Problem to work on -> Only the lines holding the word "label" are wanted; copy each of them from the listing.

☆ ☆ ☆ ☆ ☆

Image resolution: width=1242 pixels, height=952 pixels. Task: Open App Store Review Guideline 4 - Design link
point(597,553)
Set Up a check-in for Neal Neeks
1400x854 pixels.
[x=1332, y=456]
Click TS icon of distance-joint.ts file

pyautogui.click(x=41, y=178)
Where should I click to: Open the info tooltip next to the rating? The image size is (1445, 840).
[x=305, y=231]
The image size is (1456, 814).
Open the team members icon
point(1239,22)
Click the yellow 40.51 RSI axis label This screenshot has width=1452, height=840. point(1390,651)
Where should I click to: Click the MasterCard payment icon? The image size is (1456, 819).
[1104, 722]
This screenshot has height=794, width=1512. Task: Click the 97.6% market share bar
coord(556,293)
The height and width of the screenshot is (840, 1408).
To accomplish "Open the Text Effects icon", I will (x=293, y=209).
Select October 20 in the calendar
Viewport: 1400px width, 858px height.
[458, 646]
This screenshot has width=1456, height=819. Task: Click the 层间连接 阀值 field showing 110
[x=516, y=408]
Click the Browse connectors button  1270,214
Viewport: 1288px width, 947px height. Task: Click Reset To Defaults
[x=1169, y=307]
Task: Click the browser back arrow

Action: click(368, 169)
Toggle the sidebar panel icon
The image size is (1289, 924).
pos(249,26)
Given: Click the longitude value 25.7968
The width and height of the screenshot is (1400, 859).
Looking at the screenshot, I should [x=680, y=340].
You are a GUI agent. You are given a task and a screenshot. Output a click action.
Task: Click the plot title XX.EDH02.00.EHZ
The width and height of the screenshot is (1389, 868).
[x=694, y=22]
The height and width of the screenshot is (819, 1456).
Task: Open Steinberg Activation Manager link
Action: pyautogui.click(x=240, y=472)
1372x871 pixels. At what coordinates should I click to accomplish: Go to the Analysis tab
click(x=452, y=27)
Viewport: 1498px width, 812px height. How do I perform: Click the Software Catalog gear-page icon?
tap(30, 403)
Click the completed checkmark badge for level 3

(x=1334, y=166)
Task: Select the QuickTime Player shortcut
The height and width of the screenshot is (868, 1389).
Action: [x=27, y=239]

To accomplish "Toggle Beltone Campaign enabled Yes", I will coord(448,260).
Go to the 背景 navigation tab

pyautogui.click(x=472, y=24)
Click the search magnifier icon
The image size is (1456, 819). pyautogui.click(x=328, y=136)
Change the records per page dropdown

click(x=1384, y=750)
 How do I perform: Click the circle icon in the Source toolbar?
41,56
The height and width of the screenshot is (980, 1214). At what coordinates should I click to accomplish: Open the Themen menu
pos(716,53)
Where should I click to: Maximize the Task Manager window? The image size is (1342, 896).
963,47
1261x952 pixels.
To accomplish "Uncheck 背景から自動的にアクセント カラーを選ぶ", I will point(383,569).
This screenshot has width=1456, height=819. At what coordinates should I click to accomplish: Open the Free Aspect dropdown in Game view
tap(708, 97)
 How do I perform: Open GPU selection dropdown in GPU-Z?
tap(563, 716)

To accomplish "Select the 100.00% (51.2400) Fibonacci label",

☆ ☆ ☆ ☆ ☆

Answer ->
Click the yellow 40.51 RSI axis label This screenshot has width=1452, height=840. point(1390,651)
To accomplish "Select the 100.00% (51.2400) Fibonacci label",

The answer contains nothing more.